*What to produce*: Restrict the output to the lines below starting at the one that contains "Where should I click to: Click the ログアウト" and ending at the one that contains "Click the three-dot", and restate them word for word, both ends included.
━━━ Material to process
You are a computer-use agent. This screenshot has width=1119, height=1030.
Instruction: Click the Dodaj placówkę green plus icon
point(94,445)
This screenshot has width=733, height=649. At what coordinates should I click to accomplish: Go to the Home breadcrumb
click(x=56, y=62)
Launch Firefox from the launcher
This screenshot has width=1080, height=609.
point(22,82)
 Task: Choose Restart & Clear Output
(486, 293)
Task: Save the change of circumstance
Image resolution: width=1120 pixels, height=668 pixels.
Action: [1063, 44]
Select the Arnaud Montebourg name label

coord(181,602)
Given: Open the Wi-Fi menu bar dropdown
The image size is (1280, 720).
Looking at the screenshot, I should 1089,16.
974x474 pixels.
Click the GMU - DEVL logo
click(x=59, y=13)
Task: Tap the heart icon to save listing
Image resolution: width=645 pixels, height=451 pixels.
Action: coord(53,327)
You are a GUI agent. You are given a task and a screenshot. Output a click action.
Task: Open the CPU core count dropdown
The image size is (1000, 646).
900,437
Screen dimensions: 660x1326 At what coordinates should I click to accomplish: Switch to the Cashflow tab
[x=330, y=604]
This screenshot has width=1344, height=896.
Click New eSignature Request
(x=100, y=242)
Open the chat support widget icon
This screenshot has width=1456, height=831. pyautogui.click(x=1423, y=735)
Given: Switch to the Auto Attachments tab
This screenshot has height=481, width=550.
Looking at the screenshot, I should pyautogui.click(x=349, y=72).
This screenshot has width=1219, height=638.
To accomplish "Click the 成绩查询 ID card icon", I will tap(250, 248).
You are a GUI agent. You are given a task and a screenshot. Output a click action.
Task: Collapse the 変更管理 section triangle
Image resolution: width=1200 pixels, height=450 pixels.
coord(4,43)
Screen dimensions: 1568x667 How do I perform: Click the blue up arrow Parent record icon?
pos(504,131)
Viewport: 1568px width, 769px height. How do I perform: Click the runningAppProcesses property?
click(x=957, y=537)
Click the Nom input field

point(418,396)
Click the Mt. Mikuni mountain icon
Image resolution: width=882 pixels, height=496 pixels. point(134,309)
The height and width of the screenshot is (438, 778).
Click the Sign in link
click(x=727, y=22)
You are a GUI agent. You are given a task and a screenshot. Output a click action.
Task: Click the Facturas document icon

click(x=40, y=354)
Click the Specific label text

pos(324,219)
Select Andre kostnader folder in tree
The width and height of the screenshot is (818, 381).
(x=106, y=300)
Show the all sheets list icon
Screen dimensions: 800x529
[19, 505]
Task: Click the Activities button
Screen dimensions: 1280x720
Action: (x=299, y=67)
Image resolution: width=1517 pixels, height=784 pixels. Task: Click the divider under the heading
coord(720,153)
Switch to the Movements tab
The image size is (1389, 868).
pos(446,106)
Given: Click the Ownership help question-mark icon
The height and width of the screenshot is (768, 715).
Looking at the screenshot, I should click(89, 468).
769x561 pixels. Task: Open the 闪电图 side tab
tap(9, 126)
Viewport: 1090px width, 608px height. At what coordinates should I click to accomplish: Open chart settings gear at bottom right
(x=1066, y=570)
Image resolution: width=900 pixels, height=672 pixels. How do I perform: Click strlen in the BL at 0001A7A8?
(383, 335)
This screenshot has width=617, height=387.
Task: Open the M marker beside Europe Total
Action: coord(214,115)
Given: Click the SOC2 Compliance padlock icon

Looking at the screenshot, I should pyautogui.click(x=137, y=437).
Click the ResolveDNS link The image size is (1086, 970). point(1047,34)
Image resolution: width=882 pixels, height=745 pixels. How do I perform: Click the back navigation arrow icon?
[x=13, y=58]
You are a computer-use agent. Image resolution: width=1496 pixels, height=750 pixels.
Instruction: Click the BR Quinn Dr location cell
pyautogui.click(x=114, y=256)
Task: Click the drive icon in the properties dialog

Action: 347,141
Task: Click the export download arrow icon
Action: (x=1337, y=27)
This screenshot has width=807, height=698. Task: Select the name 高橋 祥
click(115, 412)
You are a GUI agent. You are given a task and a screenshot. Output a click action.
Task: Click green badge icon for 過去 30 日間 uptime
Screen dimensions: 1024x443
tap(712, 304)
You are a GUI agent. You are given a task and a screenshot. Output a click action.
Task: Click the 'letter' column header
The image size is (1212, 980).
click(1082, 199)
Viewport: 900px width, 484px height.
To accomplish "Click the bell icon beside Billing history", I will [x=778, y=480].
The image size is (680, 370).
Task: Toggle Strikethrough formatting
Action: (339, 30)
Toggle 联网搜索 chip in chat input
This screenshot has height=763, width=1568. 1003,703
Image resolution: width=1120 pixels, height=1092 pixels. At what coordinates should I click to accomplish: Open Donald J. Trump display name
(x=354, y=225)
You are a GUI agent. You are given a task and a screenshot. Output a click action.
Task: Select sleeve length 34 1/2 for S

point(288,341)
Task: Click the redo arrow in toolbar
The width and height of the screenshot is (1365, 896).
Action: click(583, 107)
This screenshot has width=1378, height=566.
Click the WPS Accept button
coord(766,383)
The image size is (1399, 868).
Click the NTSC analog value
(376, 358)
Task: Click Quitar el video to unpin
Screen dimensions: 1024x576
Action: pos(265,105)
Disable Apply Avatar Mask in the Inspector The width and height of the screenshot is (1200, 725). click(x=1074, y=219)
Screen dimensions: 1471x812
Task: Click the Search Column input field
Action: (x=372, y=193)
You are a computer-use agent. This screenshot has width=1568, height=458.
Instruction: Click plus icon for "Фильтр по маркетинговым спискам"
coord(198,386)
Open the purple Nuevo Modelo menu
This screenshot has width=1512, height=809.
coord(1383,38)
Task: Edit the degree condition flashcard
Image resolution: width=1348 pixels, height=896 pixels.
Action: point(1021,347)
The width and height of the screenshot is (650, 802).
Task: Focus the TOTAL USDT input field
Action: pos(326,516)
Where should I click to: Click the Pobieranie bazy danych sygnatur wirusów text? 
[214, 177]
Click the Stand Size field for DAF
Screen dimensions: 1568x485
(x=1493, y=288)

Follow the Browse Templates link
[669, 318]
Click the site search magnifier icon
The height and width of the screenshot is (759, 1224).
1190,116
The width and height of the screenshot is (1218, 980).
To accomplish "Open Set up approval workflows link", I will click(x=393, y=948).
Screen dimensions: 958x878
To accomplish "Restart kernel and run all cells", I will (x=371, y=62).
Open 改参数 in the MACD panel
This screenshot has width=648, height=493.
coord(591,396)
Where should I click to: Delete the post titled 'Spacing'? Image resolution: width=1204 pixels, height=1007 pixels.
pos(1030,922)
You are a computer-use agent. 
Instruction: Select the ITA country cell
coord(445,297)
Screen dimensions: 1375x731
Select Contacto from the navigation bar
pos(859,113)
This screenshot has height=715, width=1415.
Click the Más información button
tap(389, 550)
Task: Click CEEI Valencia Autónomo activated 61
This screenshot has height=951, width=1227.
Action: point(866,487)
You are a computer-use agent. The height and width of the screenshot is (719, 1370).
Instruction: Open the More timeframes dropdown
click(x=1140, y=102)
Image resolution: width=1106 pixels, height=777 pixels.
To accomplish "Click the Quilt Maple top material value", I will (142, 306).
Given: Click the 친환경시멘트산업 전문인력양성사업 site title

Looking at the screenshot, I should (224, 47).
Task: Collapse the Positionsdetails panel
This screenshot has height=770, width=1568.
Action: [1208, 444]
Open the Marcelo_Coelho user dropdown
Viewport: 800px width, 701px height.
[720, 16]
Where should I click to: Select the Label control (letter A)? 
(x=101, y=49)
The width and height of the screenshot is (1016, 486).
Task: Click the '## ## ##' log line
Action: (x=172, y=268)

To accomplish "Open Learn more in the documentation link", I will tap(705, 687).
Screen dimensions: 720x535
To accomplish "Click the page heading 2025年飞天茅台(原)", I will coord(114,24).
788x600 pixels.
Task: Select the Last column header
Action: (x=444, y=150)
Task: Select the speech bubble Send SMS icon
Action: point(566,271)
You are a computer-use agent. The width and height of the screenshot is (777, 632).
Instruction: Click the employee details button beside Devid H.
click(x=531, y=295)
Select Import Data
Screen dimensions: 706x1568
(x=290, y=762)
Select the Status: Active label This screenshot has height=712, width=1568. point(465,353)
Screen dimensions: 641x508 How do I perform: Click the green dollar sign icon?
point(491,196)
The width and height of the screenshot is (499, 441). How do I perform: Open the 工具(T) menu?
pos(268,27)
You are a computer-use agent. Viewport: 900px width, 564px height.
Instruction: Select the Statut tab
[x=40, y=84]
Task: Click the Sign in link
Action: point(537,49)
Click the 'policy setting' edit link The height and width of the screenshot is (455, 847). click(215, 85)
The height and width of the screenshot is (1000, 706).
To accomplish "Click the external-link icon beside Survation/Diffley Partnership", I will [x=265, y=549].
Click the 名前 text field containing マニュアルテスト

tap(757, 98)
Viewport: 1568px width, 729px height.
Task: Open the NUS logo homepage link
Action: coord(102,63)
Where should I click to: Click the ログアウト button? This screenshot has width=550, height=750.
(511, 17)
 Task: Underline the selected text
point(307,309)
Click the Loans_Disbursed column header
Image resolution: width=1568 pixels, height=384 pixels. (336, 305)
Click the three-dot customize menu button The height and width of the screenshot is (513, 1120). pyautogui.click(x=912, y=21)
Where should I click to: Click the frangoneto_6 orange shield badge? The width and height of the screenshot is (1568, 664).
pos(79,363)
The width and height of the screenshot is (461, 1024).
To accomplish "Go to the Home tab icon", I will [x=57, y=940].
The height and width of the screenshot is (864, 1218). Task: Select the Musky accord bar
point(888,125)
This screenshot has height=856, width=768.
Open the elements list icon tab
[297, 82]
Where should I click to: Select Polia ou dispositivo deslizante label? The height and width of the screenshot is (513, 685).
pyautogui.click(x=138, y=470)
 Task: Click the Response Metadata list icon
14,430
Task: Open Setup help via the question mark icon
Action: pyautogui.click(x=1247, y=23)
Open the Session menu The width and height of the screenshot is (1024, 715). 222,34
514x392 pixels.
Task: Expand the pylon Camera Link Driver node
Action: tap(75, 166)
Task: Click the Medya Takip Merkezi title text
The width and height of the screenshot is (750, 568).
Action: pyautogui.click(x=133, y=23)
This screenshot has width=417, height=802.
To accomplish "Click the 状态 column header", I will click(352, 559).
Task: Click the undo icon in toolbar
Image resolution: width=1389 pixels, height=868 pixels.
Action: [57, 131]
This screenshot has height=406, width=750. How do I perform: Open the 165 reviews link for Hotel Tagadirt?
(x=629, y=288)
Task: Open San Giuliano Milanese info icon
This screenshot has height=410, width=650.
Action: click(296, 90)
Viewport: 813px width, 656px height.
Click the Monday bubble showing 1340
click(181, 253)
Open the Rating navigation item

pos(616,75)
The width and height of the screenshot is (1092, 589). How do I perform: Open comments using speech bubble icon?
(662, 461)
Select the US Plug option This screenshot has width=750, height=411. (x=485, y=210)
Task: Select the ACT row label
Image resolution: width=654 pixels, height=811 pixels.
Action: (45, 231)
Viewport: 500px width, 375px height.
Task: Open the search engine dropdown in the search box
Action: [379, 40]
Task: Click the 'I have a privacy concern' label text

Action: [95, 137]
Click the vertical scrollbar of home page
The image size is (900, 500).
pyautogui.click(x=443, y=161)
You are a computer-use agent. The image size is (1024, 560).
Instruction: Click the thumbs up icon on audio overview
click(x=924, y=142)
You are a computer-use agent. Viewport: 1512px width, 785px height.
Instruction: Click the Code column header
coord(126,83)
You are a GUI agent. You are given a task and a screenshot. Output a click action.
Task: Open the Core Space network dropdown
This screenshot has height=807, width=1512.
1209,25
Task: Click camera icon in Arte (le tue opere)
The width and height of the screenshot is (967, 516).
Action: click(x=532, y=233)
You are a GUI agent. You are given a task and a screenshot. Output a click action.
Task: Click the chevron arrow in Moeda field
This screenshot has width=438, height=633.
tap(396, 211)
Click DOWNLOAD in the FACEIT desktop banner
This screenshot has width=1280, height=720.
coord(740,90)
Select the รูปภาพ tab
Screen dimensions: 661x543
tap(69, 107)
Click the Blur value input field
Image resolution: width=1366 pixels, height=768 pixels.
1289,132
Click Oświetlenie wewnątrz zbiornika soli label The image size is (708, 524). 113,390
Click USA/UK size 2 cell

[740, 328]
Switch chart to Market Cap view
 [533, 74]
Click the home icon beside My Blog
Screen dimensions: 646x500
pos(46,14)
━━━━━━
*Expected answer*:
Where should I click to: Click the ログアウト button? This screenshot has width=550, height=750.
(511, 17)
 Task: Underline the selected text
point(307,309)
Click the Loans_Disbursed column header
Image resolution: width=1568 pixels, height=384 pixels. (336, 305)
Click the three-dot customize menu button The height and width of the screenshot is (513, 1120). pyautogui.click(x=912, y=21)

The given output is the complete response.